Bacchus Imports, Ltd. v. Dias - 468 U.S. 263 (1984)
U.S. Supreme Court Bacchus Imports, Ltd. v. Dias, 468 U.S. 263 (1984)
1. Appellants have standing to challenge the tax in this Court. Although they may pass the tax on to their customers, they are liable for it, and must return it to the State whether or not their customers pay their bills. Moreover, even if the tax is passed on, it increases the price as compared to the exempted beverages, and appellants are entitled to litigate whether the tax has had an adverse competitive impact on their business. P. 468 U. S. 267 .
2. The tax exemption for okolehao and fruit wine violates the Commerce Clause, because it has both the purpose and effect of discriminating in favor of local products. Pp. 468 U. S. 268 -273.
(a) Neither the fact that sales of the exempted beverages constitute only a small part of the total liquor sales in Hawaii nor the fact that the exempted beverages do not present a "competitive threat" to other liquors is dispositive of the question whether competition exists between the exempt beverages and foreign beverages, but only goes to the extent of such competition. On the facts, it cannot be said that no competition exists. Pp. 468 U. S. 268 -269.
improper discrimination against interstate commerce merely because the burden of the tax was borne by consumers in Hawaii. Nor does the propriety of economic protectionism hinge upon characterizing the industry in question as "thriving" or "struggling." And it is irrelevant to the Commerce Clause inquiry that the legislature's motivation was the desire to aid the makers of the locally produced beverages, rather than to harm out-of-state producers. Pp. 468 U. S. 270 -273.

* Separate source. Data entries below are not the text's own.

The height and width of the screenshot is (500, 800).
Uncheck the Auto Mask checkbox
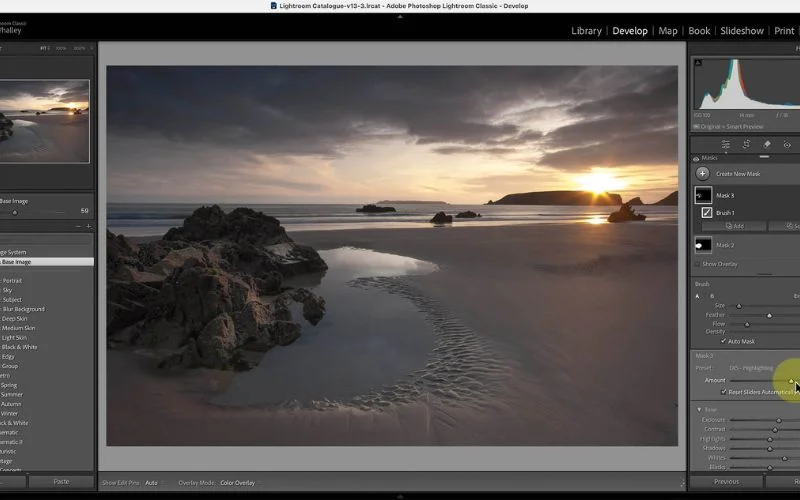pos(724,341)
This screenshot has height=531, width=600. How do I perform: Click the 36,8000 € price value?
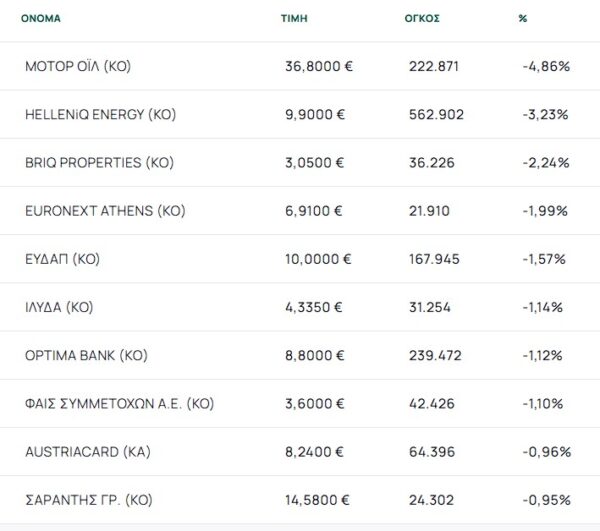[x=318, y=66]
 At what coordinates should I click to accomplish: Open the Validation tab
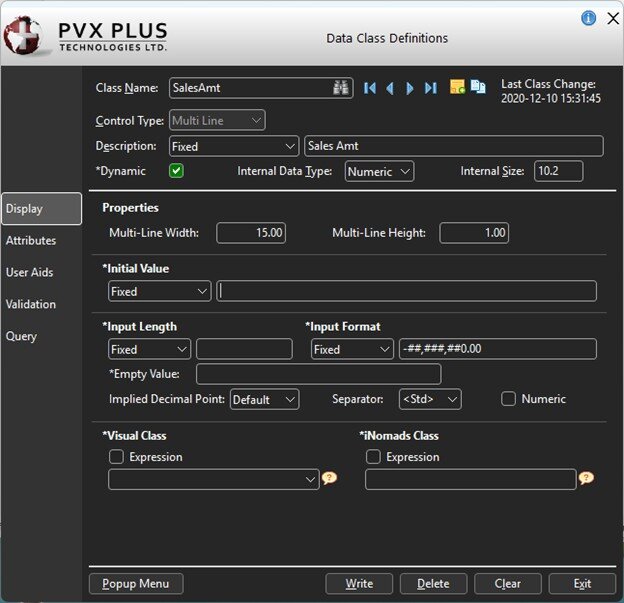31,305
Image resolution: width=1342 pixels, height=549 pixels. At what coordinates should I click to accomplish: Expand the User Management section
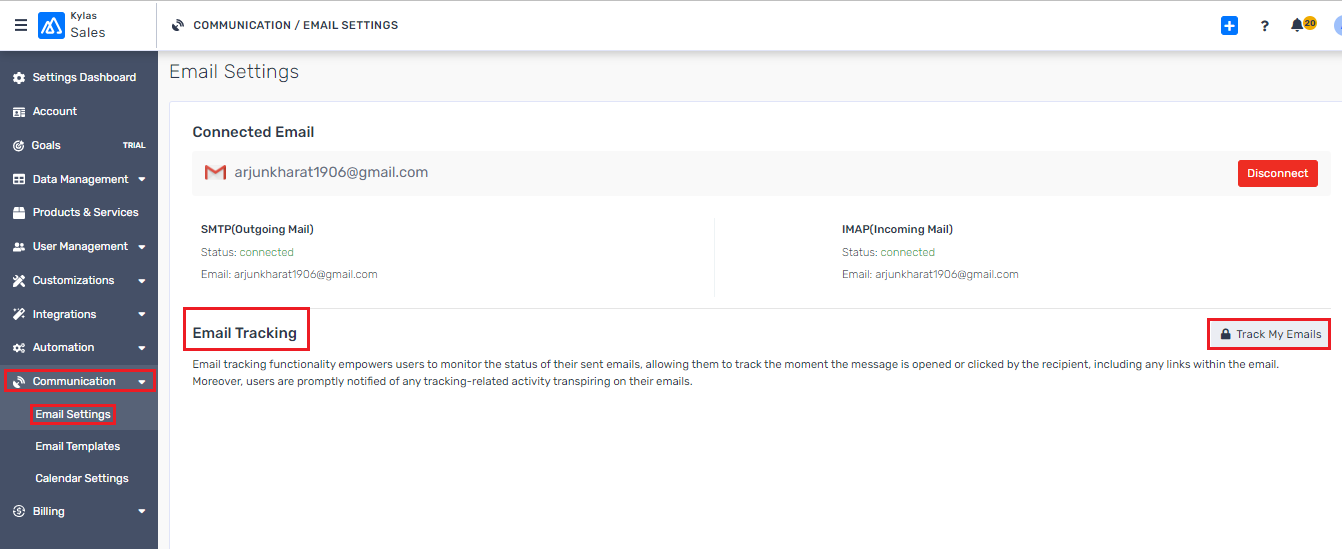(x=79, y=246)
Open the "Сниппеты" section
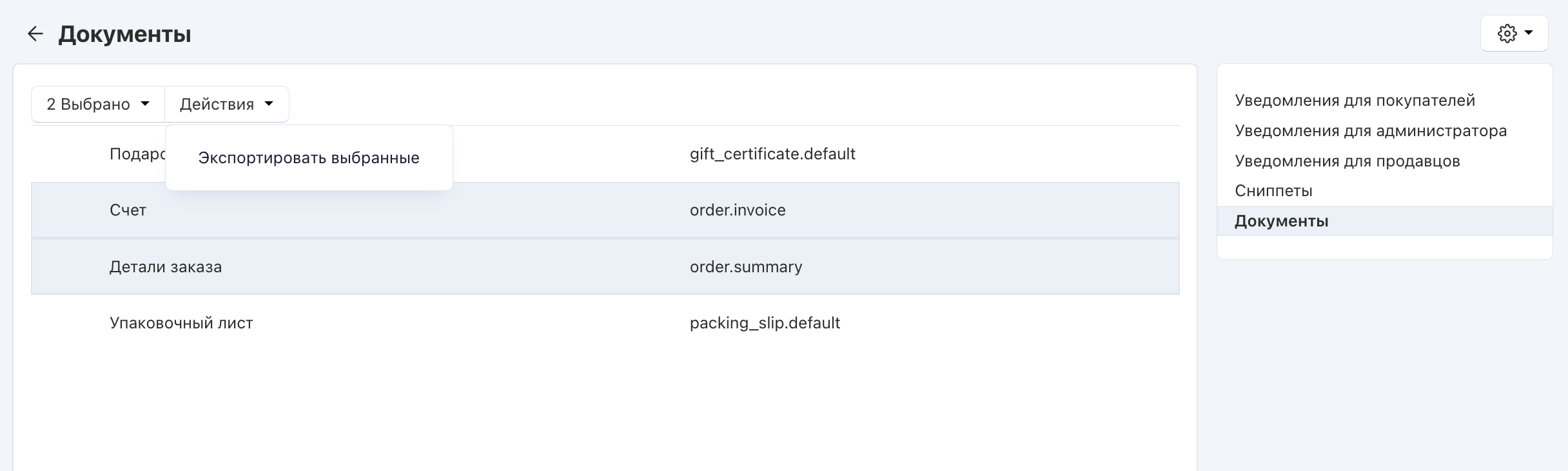 pyautogui.click(x=1273, y=191)
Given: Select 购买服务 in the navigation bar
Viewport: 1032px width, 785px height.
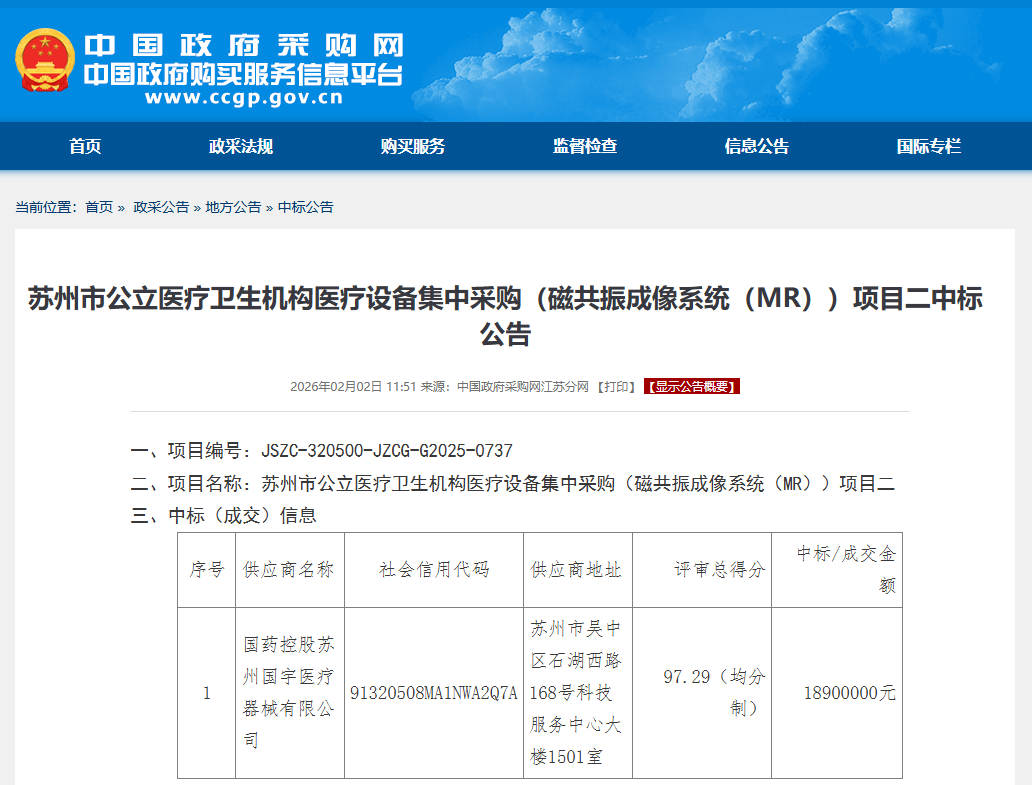Looking at the screenshot, I should point(413,146).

3. The tax exemption is not saved by the Twenty-first Amendment. The exemption violates a central tenet of the Commerce Clause, but is not supported by any clear concern of that Amendment in combating the evils of an unrestricted traffic in liquor. The central purpose of the Amendment was not to empower States to favor local liquor industry by erecting barriers to competition. Pp. 468 U. S. 274 -276.
4. This Court will not address the issues of whether, despite the unconstitutionality of the tax, appellants are entitled to tax refunds because the economic burden of the tax was passed on to their customers. These issues were not addressed by the state courts, federal constitutional issues may be intertwined with issues of state law, and resolution of the issues may necessitate more of a record than so far has been made. Pp. 468 U. S. 276 -277.
WHITE, J., delivered the opinion of the Court, in which BURGER, C.J., and MARSHALL, BLACKMUN, and POWELL, JJ., joined. STEVENS, J., filed a dissenting opinion, in which REHNQUIST and O'CONNOR, JJ., joined, post, p. 468 U. S. 278 . BRENNAN, J., took no part in the consideration or decision of the case.
The Hawaii liquor tax was originally enacted in 1939 to defray the costs of police and other governmental services that the Hawaii Legislature concluded had been increased due to the consumption of liquor. At its inception the statute contained no exemptions. However, because the legislature sought to encourage development of the Hawaiian liquor industry, it enacted an exemption for okolehao from May 17, 1971, until June 20, 1981, and an exemption for fruit wine from May 17, 1976, until June 30, 1981. [ Footnote 1 ] Haw. Rev.Stat. §§ 244-4(6), (7) (Supp.1983). Okolehao is a brandy distilled from the root of the ti plant, an indigenous shrub of Hawaii. In re Bacchus Imports, Ltd., supra, at 569, n. 7, 656 P.2d at 727, n. 7. The only fruit wine manufactured in Hawaii during the relevant time was pineapple wine. Id. at 570, n. 8, 656 P.2d at 727, n. 8. Locally produced sake and fruit liqueurs are not exempted from the tax.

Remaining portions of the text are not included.